◆ What you will do: Restate each entry word for word, leaving nothing out.

◆ Records:
# # # # #

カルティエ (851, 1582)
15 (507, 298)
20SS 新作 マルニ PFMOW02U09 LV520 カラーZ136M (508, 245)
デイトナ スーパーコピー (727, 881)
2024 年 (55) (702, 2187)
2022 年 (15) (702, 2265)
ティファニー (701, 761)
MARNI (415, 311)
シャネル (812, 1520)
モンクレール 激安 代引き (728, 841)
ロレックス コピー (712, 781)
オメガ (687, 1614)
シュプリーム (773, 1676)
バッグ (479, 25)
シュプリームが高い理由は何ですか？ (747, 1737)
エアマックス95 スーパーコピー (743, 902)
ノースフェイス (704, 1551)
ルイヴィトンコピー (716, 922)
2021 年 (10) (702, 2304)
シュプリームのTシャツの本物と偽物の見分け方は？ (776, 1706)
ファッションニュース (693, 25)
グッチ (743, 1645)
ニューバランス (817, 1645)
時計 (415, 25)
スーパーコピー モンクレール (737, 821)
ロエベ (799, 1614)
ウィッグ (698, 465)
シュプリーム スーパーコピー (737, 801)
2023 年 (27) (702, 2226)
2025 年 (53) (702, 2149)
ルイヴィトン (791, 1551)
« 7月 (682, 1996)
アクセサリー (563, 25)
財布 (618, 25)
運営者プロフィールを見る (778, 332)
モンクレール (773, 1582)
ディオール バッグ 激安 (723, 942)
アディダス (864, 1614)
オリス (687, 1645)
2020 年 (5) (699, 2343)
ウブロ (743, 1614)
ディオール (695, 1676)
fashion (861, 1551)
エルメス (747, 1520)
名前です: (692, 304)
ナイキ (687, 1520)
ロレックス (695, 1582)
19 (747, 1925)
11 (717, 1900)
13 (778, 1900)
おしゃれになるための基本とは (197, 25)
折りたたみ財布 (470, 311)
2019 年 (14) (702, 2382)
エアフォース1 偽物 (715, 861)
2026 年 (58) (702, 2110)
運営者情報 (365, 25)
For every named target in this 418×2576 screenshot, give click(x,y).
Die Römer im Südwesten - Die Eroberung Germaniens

# # # # #

◆ Written solution:
カルティエ (851, 1582)
15 (507, 298)
20SS 新作 マルニ PFMOW02U09 LV520 カラーZ136M (508, 245)
デイトナ スーパーコピー (727, 881)
2024 年 (55) (702, 2187)
2022 年 (15) (702, 2265)
ティファニー (701, 761)
MARNI (415, 311)
シャネル (812, 1520)
モンクレール 激安 代引き (728, 841)
ロレックス コピー (712, 781)
オメガ (687, 1614)
シュプリーム (773, 1676)
バッグ (479, 25)
シュプリームが高い理由は何ですか？ (747, 1737)
エアマックス95 スーパーコピー (743, 902)
ノースフェイス (704, 1551)
ルイヴィトンコピー (716, 922)
2021 年 (10) (702, 2304)
シュプリームのTシャツの本物と偽物の見分け方は？ (776, 1706)
ファッションニュース (693, 25)
グッチ (743, 1645)
ニューバランス (817, 1645)
時計 (415, 25)
スーパーコピー モンクレール (737, 821)
ロエベ (799, 1614)
ウィッグ (698, 465)
シュプリーム スーパーコピー (737, 801)
2023 年 (27) (702, 2226)
2025 年 (53) (702, 2149)
ルイヴィトン (791, 1551)
« 7月 (682, 1996)
アクセサリー (563, 25)
財布 (618, 25)
運営者プロフィールを見る (778, 332)
モンクレール (773, 1582)
ディオール バッグ 激安 (723, 942)
アディダス (864, 1614)
オリス (687, 1645)
2020 年 (5) (699, 2343)
ウブロ (743, 1614)
ディオール (695, 1676)
fashion (861, 1551)
エルメス (747, 1520)
名前です: (692, 304)
ナイキ (687, 1520)
ロレックス (695, 1582)
19 (747, 1925)
11 (717, 1900)
13 (778, 1900)
おしゃれになるための基本とは (197, 25)
折りたたみ財布 (470, 311)
2019 年 (14) (702, 2382)
エアフォース1 偽物 (715, 861)
2026 年 (58) (702, 2110)
運営者情報 (365, 25)
For every named target in this 418×2576 screenshot, give click(x,y).
Die Römer im Südwesten - Die Eroberung Germaniens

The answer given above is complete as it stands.